Rewrite the lines below, substituting "robot logo" for "robot icon" and leaving all other text unchanged.

------------

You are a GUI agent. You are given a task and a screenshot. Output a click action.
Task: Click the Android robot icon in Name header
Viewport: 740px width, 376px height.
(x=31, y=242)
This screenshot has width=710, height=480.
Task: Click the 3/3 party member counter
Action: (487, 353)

------------

Task solution:
You are a GUI agent. You are given a task and a screenshot. Output a click action.
Task: Click the Android robot logo in Name header
Viewport: 740px width, 376px height.
(x=31, y=242)
This screenshot has width=710, height=480.
Task: Click the 3/3 party member counter
Action: (487, 353)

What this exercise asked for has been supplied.